Aux abords de la maison-musée de H.N. Bialik, une ambiance méditerranéenne avec des architectures Europe centrale années 1920-1930 : une rencontre tout simplement délicieuse. Sur une façade à l’abandon de la rue H. N. Bialik, une plaque rouillée : D. SH. Goldberg avec étoile de David flanquée de deux lions en symétrie, chacun la patte appuyée contre l’une des pointes de l’étoile.

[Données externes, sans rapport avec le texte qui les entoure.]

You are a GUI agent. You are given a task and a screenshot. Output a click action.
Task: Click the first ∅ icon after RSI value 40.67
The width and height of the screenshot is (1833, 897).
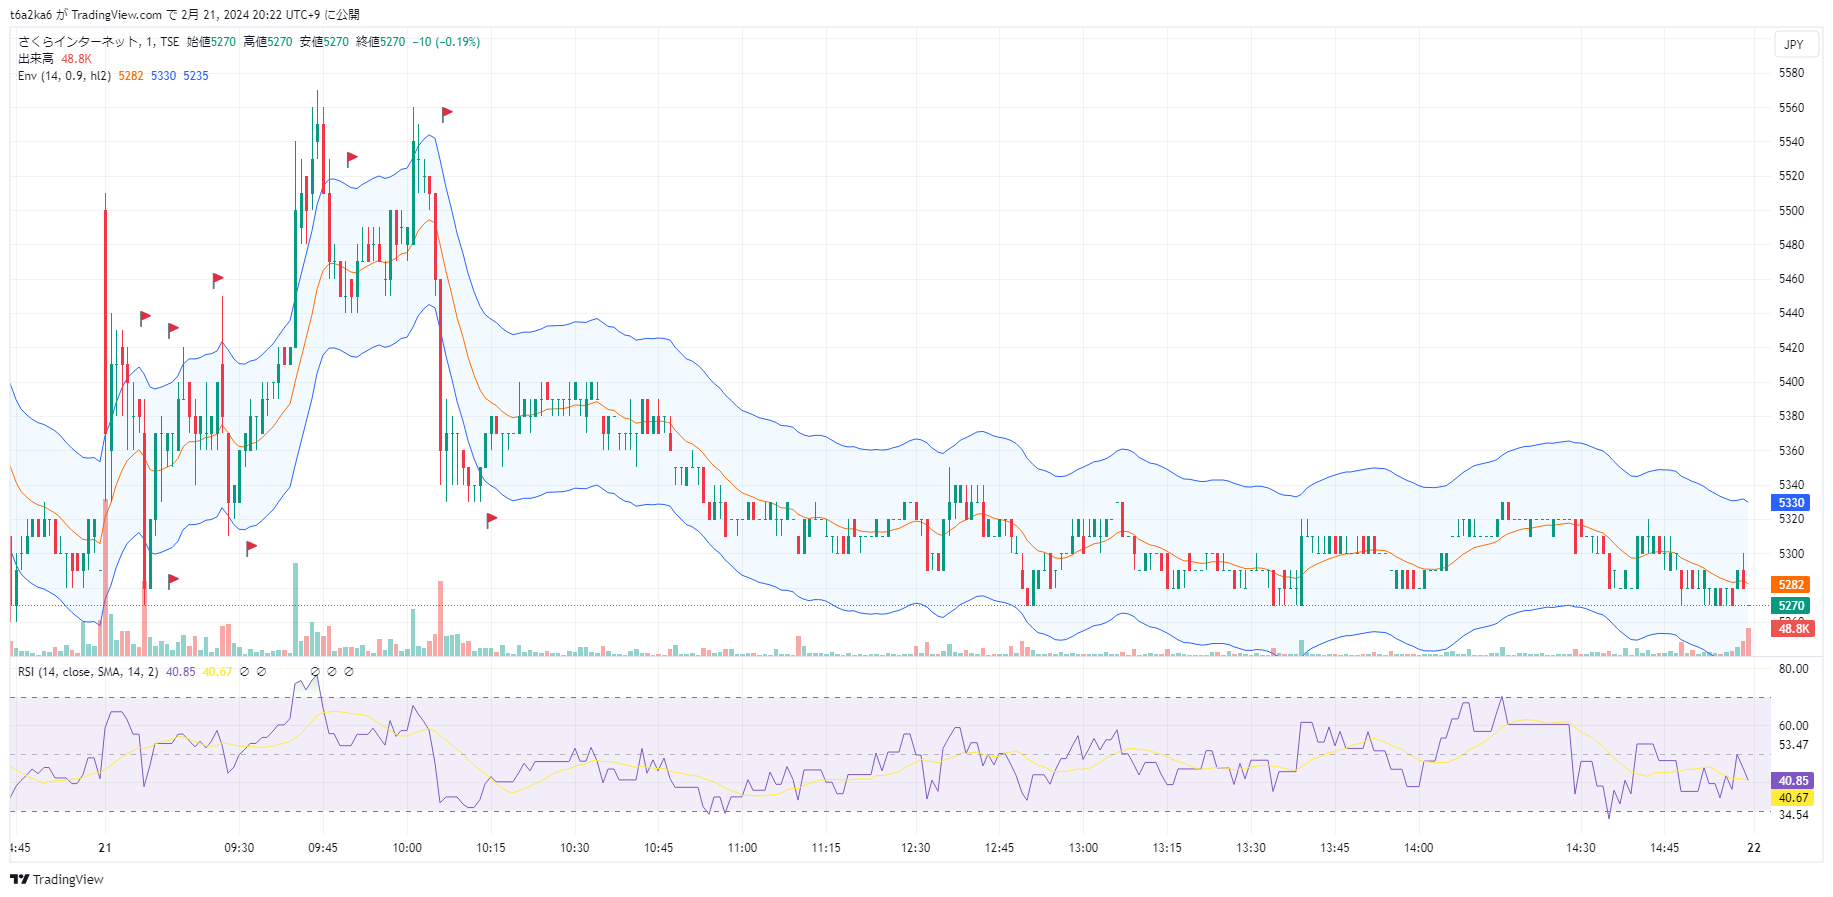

La maison de H.N. Bialik fut construite en 1925 suivant les plans de l’architecte Joseph Minor. Dans l’entrée, un beau buste au cubisme discret du maître des lieux par Chana Orloff. Le bow-window devant lequel il reçut tant de visiteurs. A l’étage, parmi les éditions de ses œuvres dans de nombreuses langues présentées dans les vitrines, une édition française aux Éditions Rieder, dans une collection dirigée par Edmond Fleg. Dans sa bibliothèque, les livres sont le plus souvent à couverture rigide et toile. Au mur, deux linogravures d’une facture délicate d’un certain Aharon Halevy (1887-1957). L’une d’elles montre le lac de Galilée avec mille détails charmants dont des pêcheurs ramenant leurs filets lourds de poissons. La bibliothèque est essentiellement constituée d’ouvrages en hébreu ; les autres sont en yiddish, allemand et russe. Dans ce qui était la chambre de H.N. Bialik, un espace audio-visuel pour enfants a été aménagé avec, dans une vitrine, quelques objets personnels ayant appartenu au poète et à celle qui fut sa femme durant quarante-et-un an, Manya. Le couple ne put avoir d’enfant et en conçut de la peine. H.N. Bialik se consola en écrivant à leur intention, poèmes, chansons, contes et histoires qui furent abondamment illustrés et publiés. Il reçut de nombreuses lettres d’enfants. Né en Ukraine en 1873, H.N. Bialik arriva en Palestine en 1924 (il décédera en 1934) pour s’installer dans la rue qui porte aujourd’hui son nom. Il surveilla la construction de sa maison et l’aménagement du jardin qui l’entoure. Son rôle fut central dans le développement de Tel Aviv. Il participa activement à la vie municipale. Dans les dernières années de sa vie, il écrivit surtout pour les enfants et, de fait, je constate que cette maison-musée est pleine d’enfants. Une institutrice leur fait réciter des poèmes en hébreu de H.N. Bialik.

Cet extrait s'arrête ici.